South Africa: policy failure
Africa’s most sophisticated economy faces global headwinds, but problematic governance compounds its challenges
By Rob Jeffrey and Johannes Jordaan
The South African economy has made great strides since 1994, when apartheid was replaced with a democratic system. One useful measure of this is the country’s FDI liabilities—FDI stock held by foreign companies in the country. In 1996, these were $14.4 billion in nominal terms, but by 2015, they were $148 billion, having reached a high of $179 billion in 2011. However, the tide of FDI to South Africa is turning. In 2015, world FDI flows increased an estimated 36.5% to $1.7 trillion, according to the United Nations Conference on Trade and Development (UNCTAD).
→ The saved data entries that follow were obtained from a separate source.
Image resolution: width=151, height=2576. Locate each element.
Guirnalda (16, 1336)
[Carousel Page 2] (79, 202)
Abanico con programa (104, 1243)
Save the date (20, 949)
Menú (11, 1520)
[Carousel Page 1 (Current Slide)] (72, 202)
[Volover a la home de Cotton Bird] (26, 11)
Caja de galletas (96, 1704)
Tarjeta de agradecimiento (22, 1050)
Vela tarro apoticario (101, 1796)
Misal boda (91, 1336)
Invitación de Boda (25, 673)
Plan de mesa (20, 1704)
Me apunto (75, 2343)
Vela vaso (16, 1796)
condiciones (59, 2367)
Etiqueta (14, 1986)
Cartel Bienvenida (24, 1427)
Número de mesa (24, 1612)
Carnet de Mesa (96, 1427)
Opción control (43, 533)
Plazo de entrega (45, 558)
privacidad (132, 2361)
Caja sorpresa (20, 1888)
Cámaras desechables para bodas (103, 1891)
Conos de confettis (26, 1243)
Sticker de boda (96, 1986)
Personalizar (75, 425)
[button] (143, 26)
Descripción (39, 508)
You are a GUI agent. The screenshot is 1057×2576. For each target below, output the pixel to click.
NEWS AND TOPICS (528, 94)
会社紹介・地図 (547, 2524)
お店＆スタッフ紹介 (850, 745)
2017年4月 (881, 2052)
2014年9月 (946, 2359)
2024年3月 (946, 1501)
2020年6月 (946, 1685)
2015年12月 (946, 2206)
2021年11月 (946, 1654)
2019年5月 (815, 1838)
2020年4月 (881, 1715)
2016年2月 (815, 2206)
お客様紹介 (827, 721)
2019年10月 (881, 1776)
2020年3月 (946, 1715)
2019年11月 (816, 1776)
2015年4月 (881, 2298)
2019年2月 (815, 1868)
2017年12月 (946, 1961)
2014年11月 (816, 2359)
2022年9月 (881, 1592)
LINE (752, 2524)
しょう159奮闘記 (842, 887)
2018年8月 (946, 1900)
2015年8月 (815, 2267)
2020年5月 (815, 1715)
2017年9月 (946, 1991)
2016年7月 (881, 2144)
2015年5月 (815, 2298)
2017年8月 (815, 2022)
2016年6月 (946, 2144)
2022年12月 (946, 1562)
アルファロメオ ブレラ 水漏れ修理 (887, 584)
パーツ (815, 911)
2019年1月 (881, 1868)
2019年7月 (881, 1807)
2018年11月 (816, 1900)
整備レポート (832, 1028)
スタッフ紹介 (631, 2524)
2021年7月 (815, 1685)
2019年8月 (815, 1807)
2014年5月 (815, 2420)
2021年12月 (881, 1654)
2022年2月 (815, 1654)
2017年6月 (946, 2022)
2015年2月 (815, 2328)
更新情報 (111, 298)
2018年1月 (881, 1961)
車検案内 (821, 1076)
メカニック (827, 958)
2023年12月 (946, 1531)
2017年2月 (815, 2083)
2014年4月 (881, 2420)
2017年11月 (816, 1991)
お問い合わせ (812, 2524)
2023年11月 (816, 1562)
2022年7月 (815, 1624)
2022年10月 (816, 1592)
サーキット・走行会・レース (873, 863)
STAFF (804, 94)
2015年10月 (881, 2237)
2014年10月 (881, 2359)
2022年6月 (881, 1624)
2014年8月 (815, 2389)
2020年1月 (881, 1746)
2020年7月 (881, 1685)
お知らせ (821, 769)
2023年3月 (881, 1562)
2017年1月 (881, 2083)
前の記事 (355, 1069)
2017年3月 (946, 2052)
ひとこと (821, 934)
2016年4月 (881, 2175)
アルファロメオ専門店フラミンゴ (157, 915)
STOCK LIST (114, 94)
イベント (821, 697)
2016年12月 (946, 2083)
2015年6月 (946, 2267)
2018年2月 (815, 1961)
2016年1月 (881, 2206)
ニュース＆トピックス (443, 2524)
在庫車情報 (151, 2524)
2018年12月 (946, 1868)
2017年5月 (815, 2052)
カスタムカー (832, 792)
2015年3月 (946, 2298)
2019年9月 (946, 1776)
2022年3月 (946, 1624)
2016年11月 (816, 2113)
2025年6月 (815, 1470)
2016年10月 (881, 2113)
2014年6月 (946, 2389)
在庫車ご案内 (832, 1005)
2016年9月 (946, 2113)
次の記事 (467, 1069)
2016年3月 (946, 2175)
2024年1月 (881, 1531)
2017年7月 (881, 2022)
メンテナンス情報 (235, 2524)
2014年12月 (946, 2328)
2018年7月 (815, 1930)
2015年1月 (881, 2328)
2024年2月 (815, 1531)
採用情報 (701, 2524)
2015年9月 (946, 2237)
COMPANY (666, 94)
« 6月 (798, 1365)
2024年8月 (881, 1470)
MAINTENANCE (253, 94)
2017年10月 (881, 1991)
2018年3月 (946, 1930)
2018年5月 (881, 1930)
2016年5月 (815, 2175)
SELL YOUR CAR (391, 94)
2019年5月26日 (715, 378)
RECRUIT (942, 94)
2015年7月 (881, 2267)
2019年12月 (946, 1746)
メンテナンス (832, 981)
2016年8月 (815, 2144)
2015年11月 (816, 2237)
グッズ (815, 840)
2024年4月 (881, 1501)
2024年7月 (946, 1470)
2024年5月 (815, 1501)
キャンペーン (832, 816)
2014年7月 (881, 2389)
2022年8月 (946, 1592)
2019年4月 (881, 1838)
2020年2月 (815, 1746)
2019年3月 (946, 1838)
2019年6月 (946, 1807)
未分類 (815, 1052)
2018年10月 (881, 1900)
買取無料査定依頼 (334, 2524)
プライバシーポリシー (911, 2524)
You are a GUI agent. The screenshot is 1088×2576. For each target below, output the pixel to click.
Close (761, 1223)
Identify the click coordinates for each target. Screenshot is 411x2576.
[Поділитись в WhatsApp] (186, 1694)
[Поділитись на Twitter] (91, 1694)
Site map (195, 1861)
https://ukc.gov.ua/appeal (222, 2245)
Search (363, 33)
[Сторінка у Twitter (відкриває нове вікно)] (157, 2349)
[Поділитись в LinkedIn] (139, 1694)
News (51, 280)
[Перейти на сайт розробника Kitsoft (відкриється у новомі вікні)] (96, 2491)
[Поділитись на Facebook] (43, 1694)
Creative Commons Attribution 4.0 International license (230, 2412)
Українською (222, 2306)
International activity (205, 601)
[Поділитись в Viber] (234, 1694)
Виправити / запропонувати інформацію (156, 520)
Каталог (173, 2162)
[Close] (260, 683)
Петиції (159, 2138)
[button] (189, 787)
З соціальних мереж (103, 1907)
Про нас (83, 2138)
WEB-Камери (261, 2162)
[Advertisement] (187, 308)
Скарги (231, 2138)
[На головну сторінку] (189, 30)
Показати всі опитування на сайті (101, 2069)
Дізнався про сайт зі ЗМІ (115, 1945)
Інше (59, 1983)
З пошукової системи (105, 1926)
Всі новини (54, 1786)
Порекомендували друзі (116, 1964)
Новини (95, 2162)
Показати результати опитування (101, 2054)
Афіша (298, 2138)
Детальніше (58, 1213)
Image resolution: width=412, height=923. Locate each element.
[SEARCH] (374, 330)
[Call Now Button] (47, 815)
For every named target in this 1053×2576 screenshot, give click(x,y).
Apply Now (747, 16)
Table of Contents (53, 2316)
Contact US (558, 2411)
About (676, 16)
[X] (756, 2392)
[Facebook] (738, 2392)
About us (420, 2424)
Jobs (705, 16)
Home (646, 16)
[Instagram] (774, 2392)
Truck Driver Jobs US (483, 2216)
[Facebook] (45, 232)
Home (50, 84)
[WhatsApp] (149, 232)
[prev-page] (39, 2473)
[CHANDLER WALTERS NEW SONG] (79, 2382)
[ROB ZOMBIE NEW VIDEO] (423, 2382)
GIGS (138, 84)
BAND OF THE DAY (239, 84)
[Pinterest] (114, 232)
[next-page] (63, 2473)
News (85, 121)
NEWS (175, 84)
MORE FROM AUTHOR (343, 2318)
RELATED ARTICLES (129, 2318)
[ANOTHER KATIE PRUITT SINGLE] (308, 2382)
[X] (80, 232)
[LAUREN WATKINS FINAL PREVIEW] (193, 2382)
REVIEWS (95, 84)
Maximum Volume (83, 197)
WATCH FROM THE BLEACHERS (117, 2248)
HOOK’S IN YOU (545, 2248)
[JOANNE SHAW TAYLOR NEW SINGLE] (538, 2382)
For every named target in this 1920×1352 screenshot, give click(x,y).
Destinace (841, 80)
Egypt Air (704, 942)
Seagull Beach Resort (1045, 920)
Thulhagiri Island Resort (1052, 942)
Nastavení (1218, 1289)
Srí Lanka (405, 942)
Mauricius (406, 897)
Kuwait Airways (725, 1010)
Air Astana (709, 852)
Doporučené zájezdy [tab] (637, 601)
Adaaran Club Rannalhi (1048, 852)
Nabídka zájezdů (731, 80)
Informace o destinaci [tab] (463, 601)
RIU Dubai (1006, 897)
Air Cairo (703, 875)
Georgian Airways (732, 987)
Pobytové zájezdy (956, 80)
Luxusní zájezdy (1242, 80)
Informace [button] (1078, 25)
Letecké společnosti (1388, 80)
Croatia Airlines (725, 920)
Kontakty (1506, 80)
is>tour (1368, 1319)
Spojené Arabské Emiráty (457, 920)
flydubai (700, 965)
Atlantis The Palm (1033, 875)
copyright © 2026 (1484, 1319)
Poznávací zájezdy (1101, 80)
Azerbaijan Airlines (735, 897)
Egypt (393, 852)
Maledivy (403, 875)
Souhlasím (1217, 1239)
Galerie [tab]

Meanwhile, FDI flows to Africa decreased 31.4% to $38 billion in the same year, and FDI flows into South Africa decreased 74% to $1.5 billion. Data from the SA Reserve Bank (SARB) shows that FDI to South Africa reached a record level of R80.1 billion ($8.3 billion) in 2013 and was still high at R62.6 billion ($5.78 billion) in 2014, but that it dropped to R22.6 billion ($1.77 billion) in 2015. FDI flows tend to be volatile, but the 2015 level is the lowest level in nominal terms since 2006.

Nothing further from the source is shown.